I dunno. I just… I can’t stop thinking about it. Like it happened a few weeks ago, but it’s still playing in my head. You know how sometimes you get a song stuck in there? This is like that, but worse. Because it’s not a song, it’s… me. Failing. In front of everyone.
We were doing this big presentation, right? To the new VP, all the stakeholders, the whole shebang. Me, Liam, Sarah. We’d been working on this architecture for months, pulling all-nighters, fuelled by bad coffee and even worse pizza. And it was good, really good. I mean, I *thought* it was good. My design, my baby, practically. And I’m up there, doing my bit, talking about the microservices, the API gateways, all the jargon, and everyone’s nodding, seems impressed. I even made a joke that landed, which, for me, is like a miracle. And then Liam, he throws a curveball, asks me about a specific snippet of code, like, “Hey Mark, can you just quickly show them that little bit where we handle the async call, the retry logic?” And I was like, “Yeah, no worries.” So I pull up the screen, and I’m about to type it out, right? And my fingers are just… frozen.
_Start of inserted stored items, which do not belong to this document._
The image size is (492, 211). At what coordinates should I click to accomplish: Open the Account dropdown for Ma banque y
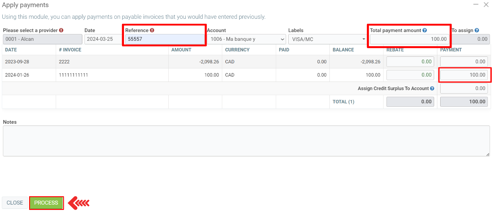coord(247,39)
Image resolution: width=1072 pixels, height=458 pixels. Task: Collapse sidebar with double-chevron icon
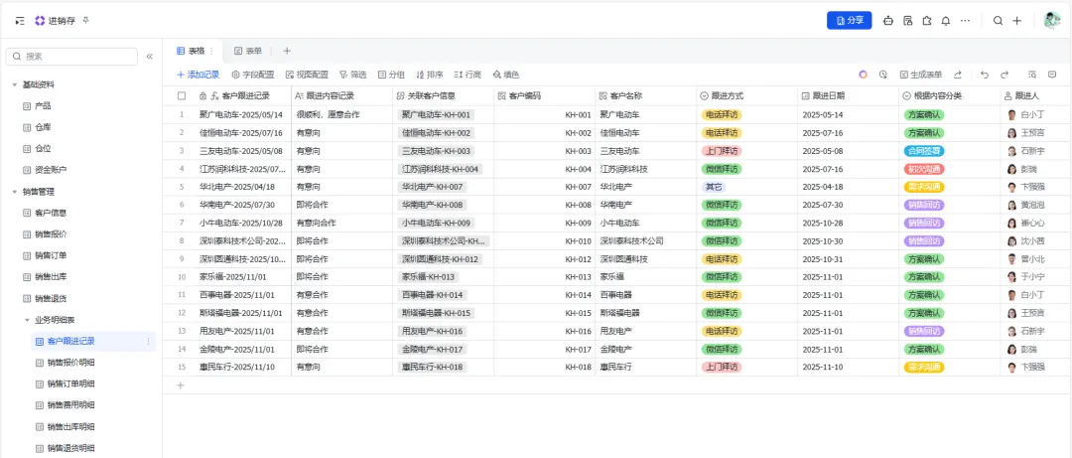pyautogui.click(x=150, y=57)
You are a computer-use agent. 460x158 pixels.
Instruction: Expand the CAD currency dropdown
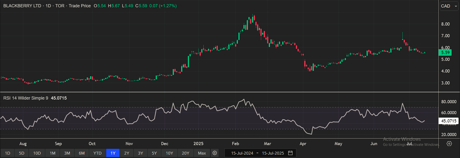(x=449, y=6)
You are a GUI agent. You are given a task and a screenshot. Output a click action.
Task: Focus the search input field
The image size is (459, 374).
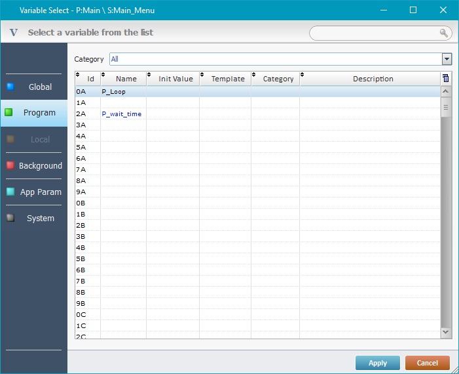coord(373,33)

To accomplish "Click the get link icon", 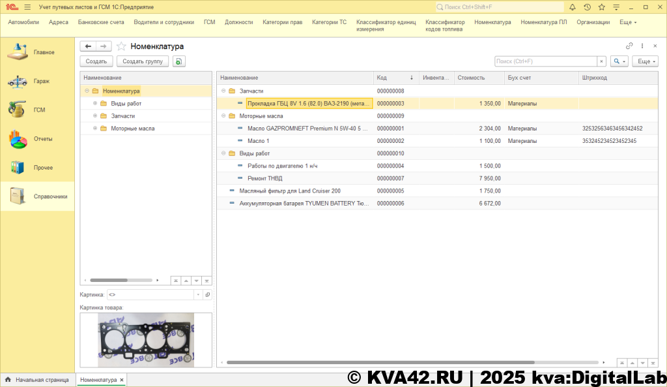I will (629, 46).
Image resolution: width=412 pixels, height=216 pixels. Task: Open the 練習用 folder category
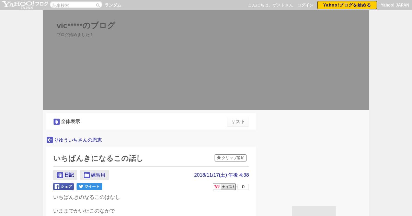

Blank. Absolutely BLANK. I knew it. I’d written it a hundred times, probably in my sleep, that little bit of Python. `try: except:` or whatever it was, the structure. It was so basic. SO basic. Like telling someone to spell their name and forgetting the letters. And I just stood there, my mouth a little open, probably looking like a fish. The silence was… heavy. You could hear the hum of the projector. Liam gave me this look, like, *you alright, mate?* and I could feel my face getting hot, the kind of hot that starts in your ears and spreads. And then Sarah, bless her heart, she just jumped in, typed it out for me, quick as anything, like it was nothing. And I mumbled something about a brain fart, a senior moment. But it wasn’t. It was just… gone.
It’s just… I’m forty-seven, almost forty-eight. Been doing this for twenty years, more. Software architecture, high-level stuff. I’m supposed to be the guy who knows. The guy who has all the answers. My kids, they think I’m some kind of wizard with computers. My wife, she just laughs when I explain what I do, but she’s proud, I know she is. And out here, in this little town, everyone knows I work for ‘the big tech company’ and I make ‘good money.’ They don’t know what I *do* exactly, but they know it’s important. Or they *think* it’s important. And then I can’t even remember a simple line of code. It’s like, what’s the point? All those years, all those late nights, missing school plays, missing anniversaries sometimes, for *this*? For my brain to just go poof.
And now I keep thinking, what if it happens again? What if it’s not just a one-off? What if this is the start of… something? I spend so much time just staring at screens, building these elaborate digital castles that nobody outside of this little world even understands. And then for a second, I forget the bricks. The basic, fundamental bricks. It makes you wonder what you’re even doing, you know? Just… sitting here, 2 AM, looking at my phone, still feeling that flush in my face. Still hearing the projector hum. Maybe I should just open a bait shop. Or finally fix that leaky tap in the bathroom. At least I know how to do that. Probably.